How Do I Obtain a Power of Attorney (POA) in Florida?

In Florida, power of attorney allows an individual to appoint an agent – a legal representative – to act on their behalf.

A durable power of attorney (DPOA) can play a crucial role in asset transactions. In contrast, the medical power of attorney can give a trusted agent the right to make health care decisions for the principal while the latter cannot do so.

Please read on to learn more about obtaining power of attorney in Florida and why you should do it.

Who Qualifies to Be an Agent with Power of Attorney?

According to Florida law, any capable legal adult can function as an agent with power of attorney. The most important thing is to appoint someone you trust as your agent. Keep in mind that POA gives an agent exclusive, full authority to carry out your prearranged wishes in vital, sometimes life-or-death, matters. You should never name someone as power of attorney just because you know them or they are your only option. There are alternatives!

The Duties of an Agent with POA in Florida

The principal and agent have a fiduciary relationship, which means that the agent must act in the principal’s best interests and within the scope of authority the specific POA grants him or her (such as signing a contract, selling property, or making health care decisions in the principal’s name). The agent must make an appropriate effort to fulfill the principal’s reasonable expectations.

If an agent acts against the principal’s best interests or oversteps the bounds of POA, he or she may be liable to the principal or the principal’s successors. If an agent is unsure about their authorization to perform a specific act under the POA, he or she should consult a lawyer.

What an Agent with POA Cannot Do

Although a POA document can give an agent broad authority, there are a few actions an agent cannot perform on behalf of the principal. These include voting in a public election, creating or revoking a will, or acting in place of the principal as a trustee, guardian, or conservator.

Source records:
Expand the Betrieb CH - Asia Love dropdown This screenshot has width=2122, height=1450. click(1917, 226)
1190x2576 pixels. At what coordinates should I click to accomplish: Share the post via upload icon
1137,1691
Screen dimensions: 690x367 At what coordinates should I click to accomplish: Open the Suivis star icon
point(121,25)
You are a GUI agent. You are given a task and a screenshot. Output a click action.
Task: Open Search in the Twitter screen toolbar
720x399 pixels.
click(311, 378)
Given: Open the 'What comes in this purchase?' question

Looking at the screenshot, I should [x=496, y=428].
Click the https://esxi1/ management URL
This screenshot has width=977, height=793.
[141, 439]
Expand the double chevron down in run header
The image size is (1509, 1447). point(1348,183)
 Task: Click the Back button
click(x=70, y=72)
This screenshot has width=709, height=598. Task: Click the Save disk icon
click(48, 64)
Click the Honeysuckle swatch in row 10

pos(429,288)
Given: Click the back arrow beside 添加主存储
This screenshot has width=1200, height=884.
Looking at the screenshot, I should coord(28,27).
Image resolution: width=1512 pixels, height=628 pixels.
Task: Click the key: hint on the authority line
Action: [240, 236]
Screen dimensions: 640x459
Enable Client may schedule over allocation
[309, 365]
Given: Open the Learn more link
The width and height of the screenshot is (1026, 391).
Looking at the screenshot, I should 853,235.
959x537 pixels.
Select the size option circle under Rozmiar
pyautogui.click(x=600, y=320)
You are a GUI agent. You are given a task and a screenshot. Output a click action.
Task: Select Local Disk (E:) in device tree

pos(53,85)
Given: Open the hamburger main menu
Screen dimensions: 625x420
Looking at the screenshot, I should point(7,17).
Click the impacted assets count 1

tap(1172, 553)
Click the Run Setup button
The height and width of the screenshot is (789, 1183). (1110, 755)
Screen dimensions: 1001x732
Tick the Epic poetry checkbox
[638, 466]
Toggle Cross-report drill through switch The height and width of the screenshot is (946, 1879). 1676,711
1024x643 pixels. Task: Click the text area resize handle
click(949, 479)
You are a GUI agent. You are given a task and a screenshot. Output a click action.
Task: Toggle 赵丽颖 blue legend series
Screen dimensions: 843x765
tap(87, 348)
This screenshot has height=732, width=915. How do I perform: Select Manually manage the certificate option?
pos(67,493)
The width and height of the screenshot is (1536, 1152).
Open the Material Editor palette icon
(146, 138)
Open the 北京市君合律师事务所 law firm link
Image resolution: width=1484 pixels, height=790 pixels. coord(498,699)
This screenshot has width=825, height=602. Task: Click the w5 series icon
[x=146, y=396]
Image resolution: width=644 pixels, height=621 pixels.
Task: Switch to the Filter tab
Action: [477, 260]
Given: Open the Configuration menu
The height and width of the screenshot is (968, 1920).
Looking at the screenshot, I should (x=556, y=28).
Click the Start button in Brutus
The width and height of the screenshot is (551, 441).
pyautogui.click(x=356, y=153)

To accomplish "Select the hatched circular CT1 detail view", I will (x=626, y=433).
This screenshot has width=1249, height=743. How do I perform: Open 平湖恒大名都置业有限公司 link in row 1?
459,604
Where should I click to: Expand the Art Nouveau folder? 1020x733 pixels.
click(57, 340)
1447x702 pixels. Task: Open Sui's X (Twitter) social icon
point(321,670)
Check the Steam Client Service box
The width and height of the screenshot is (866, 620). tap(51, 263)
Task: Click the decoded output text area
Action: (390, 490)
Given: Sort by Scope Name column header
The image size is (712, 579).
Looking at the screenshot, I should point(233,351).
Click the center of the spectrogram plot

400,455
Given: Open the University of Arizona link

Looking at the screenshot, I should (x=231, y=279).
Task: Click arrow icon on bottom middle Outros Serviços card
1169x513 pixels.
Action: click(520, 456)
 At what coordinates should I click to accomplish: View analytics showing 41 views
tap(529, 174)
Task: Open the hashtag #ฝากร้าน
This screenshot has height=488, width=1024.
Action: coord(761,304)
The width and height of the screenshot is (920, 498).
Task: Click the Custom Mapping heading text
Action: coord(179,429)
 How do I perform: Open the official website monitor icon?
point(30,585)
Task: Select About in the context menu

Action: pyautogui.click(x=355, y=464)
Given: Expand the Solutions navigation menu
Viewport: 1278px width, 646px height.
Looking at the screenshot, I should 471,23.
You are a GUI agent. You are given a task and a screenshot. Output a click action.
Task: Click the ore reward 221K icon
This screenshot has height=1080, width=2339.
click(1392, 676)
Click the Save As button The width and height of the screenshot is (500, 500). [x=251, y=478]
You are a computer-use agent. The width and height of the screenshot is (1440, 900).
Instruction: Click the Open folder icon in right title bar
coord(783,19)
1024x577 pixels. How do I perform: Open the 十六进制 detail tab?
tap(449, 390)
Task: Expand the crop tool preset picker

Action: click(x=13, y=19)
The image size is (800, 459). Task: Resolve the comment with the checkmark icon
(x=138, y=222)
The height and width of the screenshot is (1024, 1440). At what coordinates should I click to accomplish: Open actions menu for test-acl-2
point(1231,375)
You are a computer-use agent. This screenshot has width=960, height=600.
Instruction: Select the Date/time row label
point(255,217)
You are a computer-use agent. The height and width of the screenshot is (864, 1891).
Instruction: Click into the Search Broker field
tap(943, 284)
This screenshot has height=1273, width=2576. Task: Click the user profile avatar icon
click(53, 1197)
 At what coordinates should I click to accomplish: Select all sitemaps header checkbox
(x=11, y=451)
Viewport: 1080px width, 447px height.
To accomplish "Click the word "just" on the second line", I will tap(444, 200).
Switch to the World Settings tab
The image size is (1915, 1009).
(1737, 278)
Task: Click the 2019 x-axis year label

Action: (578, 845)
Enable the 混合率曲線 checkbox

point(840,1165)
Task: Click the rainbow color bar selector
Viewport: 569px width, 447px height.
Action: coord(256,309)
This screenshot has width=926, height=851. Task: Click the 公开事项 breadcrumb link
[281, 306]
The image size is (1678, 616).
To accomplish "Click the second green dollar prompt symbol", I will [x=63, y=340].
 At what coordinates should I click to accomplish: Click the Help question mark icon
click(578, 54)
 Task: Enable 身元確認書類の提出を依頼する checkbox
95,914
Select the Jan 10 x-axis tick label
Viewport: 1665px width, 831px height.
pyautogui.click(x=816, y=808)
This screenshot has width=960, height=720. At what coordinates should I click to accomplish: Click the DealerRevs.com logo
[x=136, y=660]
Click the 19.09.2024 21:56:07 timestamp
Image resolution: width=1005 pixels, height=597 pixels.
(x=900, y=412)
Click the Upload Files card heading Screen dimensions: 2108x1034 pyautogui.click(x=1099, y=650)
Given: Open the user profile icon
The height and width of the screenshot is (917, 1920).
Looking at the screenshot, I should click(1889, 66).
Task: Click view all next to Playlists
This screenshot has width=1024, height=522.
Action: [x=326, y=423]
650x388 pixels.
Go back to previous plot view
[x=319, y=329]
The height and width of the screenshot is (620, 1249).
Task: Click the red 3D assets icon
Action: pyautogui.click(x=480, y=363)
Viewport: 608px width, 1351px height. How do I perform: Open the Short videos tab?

_Exercise instructions:_
• 1. Answer these questions using the Florida power of attorney article.
(a) Under Florida law, who can serve as an agent with power of attorney?
(b) What right can a medical power of attorney give a trusted agent?
(c) What should an agent do if unsure whether the POA authorizes a specific act?
• 2. Extend the Florida power of attorney article, picking up after its last sentence.

_Written answers:_
• 1.
(a) Any capable legal adult.
(b) The right to make health care decisions for the principal while the principal cannot do so.
(c) Consult a lawyer.

• 2.
How to Obtain POA in Florida

It is common for someone to think that they can “obtain a power of attorney” for someone who is incapacitated. The vital thing to know is that this cannot be done. Under Florida law, a power of attorney requires that the person making it have the mental capacity to understand what he or she is signing. It also requires the principal’s signature and two witnesses aged 18 or older, and it must be notarized.

While you want to encourage aging parents to have a plan in place, you should minimize your involvement in putting the plan together. It is common for the validity of a document to be challenged, especially if there are feuding family members or someone is beginning to show signs of mental decline. If you are trying to obtain a POA for someone who has the capacity, we recommend that you take a hands-off approach with the person you want to sign the document. You can talk to them about its importance and why it is necessary, but you should never encourage someone to make you the agent.

If the principal is no longer legally able to sign a POA document, the only remaining option is a guardianship arrangement. We cannot overemphasize the importance of a well-thought-out and well-maintained estate plan. Failing to prepare a plan or failing to keep it current can potentially result in thousands of dollars in legal fees, as well as certain aspects of your private affairs being made public.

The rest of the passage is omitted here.